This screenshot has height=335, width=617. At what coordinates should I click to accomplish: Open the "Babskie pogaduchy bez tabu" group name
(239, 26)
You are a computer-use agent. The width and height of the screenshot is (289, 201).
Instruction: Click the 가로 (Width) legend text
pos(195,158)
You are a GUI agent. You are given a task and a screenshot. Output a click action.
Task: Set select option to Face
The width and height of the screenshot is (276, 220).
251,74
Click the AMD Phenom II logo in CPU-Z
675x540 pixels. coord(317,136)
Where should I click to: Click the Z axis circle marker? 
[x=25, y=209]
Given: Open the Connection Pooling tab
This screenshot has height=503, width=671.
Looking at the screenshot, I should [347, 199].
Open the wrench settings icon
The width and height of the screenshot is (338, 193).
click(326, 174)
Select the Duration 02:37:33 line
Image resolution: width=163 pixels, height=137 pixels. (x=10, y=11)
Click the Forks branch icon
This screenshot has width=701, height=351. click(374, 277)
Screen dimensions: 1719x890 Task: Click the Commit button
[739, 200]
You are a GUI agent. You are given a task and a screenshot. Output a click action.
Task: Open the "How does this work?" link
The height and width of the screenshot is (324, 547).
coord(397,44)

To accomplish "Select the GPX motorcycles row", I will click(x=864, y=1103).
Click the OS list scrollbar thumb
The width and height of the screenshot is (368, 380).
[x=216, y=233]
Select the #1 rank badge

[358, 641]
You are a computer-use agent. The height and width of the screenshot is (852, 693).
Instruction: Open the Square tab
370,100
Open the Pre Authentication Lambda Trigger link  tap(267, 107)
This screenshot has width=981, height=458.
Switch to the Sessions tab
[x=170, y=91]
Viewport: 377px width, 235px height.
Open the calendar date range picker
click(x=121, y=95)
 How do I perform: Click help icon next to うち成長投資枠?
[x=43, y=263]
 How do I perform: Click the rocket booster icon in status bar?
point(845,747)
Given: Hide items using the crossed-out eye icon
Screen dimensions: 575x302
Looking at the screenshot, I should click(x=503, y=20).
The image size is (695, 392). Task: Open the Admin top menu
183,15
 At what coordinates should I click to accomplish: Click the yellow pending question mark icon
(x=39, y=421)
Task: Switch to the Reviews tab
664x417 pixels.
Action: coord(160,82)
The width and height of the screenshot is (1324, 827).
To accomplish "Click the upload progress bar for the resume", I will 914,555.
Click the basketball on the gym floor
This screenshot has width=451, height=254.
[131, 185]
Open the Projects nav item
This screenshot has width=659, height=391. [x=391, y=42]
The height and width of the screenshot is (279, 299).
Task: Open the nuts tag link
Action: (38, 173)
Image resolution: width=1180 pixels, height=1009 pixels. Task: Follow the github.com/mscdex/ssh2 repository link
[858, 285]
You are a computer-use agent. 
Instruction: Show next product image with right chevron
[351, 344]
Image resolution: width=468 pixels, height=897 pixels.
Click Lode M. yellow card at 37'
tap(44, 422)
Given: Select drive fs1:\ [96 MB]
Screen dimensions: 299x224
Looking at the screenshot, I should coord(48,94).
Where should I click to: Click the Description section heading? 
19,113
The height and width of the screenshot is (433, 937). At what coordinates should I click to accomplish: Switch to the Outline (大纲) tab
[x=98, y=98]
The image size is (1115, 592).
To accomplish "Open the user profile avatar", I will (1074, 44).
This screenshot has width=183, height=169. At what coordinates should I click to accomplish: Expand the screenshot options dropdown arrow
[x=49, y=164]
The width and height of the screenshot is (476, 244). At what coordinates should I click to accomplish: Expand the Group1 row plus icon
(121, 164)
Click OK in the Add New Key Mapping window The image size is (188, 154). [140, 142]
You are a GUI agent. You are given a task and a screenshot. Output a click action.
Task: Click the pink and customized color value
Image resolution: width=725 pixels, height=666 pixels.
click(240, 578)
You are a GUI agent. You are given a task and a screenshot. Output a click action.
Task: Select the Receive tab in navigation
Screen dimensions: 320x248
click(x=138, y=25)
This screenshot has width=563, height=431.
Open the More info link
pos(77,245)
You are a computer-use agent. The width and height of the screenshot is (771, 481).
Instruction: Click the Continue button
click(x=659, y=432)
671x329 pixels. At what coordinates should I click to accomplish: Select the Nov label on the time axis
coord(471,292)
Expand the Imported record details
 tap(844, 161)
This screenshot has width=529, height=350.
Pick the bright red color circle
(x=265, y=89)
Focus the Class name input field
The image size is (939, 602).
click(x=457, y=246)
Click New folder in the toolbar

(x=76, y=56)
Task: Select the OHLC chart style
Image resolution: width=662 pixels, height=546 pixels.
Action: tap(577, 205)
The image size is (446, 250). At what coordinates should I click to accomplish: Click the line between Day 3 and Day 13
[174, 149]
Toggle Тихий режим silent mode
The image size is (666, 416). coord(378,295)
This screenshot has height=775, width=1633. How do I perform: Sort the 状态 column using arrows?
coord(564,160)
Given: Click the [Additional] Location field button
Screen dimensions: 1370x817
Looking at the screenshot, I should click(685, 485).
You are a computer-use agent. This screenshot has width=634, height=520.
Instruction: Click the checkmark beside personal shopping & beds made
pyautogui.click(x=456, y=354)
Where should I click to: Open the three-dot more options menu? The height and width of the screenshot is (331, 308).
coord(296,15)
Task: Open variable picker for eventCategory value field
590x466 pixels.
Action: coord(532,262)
____
# WHAT TO DO
In the records above, find every line containing the word "value" and show it.

# RESULT
Task: Click the pink and customized color value
Task: Open variable picker for eventCategory value field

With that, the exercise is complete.